American silent film actress (1898–1946)

Ruth King (September 10, 1898 – February 27, 1946) was an American film actress of the silent era. She played a mixture of lead and supporting roles including starring in several Essanay Studios films directed by W.S. Van Dyke.

King was married to actor Tom Forman. They were divorced in 1917. She later married Ward Hamilton.

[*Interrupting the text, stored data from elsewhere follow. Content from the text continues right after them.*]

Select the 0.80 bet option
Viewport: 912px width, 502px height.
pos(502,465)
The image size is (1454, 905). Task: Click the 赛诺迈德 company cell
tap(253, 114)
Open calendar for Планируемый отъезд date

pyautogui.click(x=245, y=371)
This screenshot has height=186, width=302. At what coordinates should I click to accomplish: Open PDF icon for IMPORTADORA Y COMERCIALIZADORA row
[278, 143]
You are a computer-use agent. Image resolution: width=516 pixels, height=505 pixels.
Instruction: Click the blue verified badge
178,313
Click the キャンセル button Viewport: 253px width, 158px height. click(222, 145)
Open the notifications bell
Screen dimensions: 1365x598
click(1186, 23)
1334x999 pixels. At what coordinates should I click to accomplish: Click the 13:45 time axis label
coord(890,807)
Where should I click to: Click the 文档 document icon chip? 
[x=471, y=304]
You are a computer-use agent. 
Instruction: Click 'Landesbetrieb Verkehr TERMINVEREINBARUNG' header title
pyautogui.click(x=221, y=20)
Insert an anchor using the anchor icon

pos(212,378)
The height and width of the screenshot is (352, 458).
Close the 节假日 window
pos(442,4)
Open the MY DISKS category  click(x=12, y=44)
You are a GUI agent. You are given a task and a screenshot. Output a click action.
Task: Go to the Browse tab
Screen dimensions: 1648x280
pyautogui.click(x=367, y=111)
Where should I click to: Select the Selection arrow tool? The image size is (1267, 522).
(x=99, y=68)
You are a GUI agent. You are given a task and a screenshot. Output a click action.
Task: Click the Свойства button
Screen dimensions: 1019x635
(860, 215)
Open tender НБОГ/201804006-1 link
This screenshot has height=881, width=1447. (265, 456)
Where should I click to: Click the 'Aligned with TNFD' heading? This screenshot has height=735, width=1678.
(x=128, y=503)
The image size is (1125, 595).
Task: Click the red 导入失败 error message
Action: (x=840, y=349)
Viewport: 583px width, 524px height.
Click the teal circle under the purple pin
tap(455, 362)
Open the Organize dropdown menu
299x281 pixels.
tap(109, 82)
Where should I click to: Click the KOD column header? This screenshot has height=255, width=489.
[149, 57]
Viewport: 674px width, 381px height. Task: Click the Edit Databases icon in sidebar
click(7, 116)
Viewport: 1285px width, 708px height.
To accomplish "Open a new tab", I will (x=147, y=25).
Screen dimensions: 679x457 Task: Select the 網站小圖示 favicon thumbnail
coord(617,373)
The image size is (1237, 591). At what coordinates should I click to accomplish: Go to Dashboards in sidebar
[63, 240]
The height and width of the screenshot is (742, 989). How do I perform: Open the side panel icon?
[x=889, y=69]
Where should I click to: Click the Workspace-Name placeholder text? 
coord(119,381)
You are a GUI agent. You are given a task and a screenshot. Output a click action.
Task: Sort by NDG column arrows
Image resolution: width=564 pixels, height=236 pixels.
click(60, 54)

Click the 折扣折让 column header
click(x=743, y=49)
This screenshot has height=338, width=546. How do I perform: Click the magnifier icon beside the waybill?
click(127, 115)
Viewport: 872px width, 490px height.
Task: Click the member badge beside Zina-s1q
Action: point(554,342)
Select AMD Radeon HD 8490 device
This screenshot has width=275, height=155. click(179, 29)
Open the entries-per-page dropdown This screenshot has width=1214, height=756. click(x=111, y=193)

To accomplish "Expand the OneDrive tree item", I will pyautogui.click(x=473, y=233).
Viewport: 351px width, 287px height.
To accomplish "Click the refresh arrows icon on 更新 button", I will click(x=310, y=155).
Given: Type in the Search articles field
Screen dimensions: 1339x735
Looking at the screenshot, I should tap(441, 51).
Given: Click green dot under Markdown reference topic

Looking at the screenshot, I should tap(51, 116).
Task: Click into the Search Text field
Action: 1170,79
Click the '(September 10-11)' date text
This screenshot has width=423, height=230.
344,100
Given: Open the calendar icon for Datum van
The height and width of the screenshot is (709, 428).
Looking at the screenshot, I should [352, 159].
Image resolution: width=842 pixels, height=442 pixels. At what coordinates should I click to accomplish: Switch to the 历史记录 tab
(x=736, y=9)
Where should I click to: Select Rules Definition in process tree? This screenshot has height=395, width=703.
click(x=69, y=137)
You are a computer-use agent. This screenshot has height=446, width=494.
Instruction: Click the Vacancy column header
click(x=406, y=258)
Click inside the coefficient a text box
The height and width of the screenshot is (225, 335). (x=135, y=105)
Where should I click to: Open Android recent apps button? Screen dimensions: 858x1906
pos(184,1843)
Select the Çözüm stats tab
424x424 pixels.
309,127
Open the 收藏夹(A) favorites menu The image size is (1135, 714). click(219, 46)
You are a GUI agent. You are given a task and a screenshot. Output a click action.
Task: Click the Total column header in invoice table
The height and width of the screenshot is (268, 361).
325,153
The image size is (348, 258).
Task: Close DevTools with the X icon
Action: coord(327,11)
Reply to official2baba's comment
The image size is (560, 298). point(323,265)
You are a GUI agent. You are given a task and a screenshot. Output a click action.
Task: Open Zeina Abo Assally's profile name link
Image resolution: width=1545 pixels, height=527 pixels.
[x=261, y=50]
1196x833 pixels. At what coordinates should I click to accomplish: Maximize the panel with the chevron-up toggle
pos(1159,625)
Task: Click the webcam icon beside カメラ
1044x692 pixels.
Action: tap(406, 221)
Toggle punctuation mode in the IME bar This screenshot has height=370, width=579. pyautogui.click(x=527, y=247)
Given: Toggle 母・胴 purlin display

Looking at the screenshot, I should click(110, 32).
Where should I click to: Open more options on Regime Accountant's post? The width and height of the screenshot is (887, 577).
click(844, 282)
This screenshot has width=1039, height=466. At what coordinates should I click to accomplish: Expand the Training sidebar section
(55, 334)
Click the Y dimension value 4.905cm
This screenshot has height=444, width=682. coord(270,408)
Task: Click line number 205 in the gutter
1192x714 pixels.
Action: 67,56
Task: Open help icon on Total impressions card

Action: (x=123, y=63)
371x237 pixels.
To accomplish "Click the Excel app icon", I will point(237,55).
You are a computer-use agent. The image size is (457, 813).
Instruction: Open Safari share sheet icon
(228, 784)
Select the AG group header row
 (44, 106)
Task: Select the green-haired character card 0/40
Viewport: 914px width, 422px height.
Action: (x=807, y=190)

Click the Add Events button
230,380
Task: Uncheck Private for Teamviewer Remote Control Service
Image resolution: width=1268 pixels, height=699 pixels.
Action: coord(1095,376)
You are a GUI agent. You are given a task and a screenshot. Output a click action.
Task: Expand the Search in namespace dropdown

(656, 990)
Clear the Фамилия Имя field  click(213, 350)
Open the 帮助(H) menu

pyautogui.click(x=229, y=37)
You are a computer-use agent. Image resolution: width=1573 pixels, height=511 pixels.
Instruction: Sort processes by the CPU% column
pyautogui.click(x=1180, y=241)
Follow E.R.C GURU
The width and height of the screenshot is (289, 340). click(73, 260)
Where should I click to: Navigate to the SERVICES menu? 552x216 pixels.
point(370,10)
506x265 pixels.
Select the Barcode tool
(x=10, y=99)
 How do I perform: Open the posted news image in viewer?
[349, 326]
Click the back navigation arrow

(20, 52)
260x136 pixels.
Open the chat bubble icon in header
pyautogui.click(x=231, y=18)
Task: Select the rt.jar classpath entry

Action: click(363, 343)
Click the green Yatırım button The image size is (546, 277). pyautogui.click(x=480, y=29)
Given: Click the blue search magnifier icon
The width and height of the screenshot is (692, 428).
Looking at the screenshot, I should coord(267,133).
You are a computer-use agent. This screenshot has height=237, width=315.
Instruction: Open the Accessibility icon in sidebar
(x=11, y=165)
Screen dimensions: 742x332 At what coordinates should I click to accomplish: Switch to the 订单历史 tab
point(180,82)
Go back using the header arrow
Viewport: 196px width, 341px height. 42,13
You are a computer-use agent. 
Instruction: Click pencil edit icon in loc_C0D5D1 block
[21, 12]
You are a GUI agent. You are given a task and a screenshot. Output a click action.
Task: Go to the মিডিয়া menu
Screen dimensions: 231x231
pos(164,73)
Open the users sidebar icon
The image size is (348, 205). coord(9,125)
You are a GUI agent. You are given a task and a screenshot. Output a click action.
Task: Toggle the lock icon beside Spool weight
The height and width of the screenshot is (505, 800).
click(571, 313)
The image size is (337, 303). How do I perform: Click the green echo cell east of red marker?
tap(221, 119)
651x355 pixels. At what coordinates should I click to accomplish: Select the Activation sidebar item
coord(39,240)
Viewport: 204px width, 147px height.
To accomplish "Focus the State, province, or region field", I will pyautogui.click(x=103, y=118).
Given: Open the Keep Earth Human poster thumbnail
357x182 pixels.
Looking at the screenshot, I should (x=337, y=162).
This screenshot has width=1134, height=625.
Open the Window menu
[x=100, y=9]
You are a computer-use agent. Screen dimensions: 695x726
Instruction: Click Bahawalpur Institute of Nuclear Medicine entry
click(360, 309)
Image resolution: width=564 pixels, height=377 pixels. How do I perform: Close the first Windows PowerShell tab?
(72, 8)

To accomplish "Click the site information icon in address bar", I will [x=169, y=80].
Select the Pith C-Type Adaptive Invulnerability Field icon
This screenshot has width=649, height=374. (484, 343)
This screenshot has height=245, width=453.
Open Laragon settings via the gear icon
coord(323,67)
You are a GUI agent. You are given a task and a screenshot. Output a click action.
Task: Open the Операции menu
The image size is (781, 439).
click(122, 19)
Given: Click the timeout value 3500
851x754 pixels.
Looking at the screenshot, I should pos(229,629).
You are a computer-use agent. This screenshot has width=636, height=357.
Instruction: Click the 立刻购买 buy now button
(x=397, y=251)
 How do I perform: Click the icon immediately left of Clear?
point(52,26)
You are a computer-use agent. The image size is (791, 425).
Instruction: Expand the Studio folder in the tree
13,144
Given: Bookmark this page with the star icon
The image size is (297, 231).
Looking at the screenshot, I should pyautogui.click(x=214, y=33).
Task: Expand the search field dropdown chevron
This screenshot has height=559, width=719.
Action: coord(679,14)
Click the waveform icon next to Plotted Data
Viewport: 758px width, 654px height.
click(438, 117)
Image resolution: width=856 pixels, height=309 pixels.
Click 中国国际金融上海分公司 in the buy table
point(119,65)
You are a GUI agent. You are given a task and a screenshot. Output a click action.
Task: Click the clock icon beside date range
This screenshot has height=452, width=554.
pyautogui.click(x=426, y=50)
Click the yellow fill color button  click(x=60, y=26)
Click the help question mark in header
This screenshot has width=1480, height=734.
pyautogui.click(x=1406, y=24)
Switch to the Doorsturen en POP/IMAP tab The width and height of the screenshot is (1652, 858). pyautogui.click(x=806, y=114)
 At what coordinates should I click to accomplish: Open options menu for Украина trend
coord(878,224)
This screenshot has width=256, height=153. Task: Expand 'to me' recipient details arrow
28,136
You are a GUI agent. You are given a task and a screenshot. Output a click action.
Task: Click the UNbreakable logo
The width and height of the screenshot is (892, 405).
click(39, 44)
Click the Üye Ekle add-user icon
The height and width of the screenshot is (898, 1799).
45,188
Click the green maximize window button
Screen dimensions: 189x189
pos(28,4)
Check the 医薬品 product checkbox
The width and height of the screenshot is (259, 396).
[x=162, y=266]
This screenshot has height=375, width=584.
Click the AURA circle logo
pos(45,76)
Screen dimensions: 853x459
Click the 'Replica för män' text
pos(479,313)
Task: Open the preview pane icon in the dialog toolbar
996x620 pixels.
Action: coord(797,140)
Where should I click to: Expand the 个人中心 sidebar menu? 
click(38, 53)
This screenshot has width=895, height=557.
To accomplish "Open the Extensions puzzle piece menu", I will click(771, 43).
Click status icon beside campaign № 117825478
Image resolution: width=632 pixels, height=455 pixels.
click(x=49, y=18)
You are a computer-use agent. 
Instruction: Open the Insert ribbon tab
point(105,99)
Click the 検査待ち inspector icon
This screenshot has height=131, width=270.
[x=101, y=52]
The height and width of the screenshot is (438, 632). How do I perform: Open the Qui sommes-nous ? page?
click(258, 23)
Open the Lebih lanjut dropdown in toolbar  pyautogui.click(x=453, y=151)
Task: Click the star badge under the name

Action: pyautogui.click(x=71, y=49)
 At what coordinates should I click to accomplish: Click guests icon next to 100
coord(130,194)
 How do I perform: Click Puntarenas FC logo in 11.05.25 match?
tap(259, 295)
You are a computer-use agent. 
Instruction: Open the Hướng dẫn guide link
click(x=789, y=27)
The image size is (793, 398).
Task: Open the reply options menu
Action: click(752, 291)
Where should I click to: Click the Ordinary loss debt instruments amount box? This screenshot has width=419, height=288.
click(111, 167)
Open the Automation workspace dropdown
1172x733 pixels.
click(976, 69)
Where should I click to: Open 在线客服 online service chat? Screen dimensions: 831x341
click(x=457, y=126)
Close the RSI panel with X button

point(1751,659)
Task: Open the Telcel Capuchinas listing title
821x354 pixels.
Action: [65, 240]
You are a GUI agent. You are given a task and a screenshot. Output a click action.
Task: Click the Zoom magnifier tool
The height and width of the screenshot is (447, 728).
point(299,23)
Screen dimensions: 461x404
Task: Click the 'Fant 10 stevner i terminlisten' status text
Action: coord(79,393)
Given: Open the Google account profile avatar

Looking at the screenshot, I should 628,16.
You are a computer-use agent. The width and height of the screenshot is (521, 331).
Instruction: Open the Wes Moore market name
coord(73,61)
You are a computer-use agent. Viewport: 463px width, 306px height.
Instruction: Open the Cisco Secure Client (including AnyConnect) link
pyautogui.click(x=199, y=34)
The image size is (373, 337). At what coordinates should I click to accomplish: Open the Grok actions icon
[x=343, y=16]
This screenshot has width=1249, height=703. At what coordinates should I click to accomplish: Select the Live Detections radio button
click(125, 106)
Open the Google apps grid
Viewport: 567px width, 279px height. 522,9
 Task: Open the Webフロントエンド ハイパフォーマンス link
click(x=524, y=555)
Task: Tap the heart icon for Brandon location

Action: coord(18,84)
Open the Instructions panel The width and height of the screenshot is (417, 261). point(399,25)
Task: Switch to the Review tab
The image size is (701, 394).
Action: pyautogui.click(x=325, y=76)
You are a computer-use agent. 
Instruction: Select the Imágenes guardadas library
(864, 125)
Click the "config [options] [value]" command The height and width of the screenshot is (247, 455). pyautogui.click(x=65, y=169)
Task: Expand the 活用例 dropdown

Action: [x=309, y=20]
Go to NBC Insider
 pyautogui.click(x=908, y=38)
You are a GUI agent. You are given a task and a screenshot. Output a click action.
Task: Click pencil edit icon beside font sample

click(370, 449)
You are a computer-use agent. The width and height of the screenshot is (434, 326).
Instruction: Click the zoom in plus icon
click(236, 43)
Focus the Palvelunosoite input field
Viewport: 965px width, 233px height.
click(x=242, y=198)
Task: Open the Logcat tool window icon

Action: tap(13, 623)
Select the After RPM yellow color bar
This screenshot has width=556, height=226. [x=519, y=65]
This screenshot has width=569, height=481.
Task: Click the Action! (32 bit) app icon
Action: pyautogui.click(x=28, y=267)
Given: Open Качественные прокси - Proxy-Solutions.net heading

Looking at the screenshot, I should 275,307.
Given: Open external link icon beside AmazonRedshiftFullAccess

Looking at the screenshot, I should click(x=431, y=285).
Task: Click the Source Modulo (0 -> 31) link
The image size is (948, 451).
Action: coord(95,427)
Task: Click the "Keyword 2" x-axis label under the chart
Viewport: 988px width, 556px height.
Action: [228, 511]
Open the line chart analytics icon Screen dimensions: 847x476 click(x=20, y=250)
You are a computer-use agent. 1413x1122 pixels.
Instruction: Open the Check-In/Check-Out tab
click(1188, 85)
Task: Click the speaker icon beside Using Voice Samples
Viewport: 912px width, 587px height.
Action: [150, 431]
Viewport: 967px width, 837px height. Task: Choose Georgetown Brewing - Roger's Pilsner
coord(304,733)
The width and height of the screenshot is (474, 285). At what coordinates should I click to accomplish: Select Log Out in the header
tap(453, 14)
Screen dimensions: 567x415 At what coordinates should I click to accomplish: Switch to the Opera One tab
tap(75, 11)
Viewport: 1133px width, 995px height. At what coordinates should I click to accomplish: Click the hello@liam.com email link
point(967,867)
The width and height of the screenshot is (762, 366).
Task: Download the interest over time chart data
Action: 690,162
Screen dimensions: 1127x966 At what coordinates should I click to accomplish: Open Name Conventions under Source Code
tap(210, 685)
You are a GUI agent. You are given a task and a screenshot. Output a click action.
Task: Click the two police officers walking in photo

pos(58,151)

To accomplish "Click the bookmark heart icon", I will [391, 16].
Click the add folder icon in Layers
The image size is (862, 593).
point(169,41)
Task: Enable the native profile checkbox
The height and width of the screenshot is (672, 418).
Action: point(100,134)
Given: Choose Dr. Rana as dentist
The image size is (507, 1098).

In 1928, King was sued for $200,000 for alienation of affections. Verda Sherwood charged that her husband, George Sherwood, "had become infatuated with Miss King".

==Selected filmography==
- The Land of Long Shadows (1917)
- Open Places (1917)
- The Evil Eye (1917)
- The Range Boss (1917)
- The Blood of His Fathers (1917)
- Men of the Desert (1917)
- The Devil's Pass Key (1920)
- Dangerous Love (1920)
- Alias Miss Dodd (1920)
- A Beggar in Purple (1920)
- For the Soul of Rafael (1920)
- Fifty Candles (1921)
- The Cheater Reformed (1921)
- Silent Years (1921)
- A Cafe in Cairo (1924)
- He Who Gets Slapped (1924)
- The Dixie Handicap (1924)
- Scandal Proof (1925)
- The Lady from Hell (1926)
- Driftin' Thru (1926)

==Bibliography==
- Goble, Alan. The Complete Index to Literary Sources in Film. Walter de Gruyter, 1999.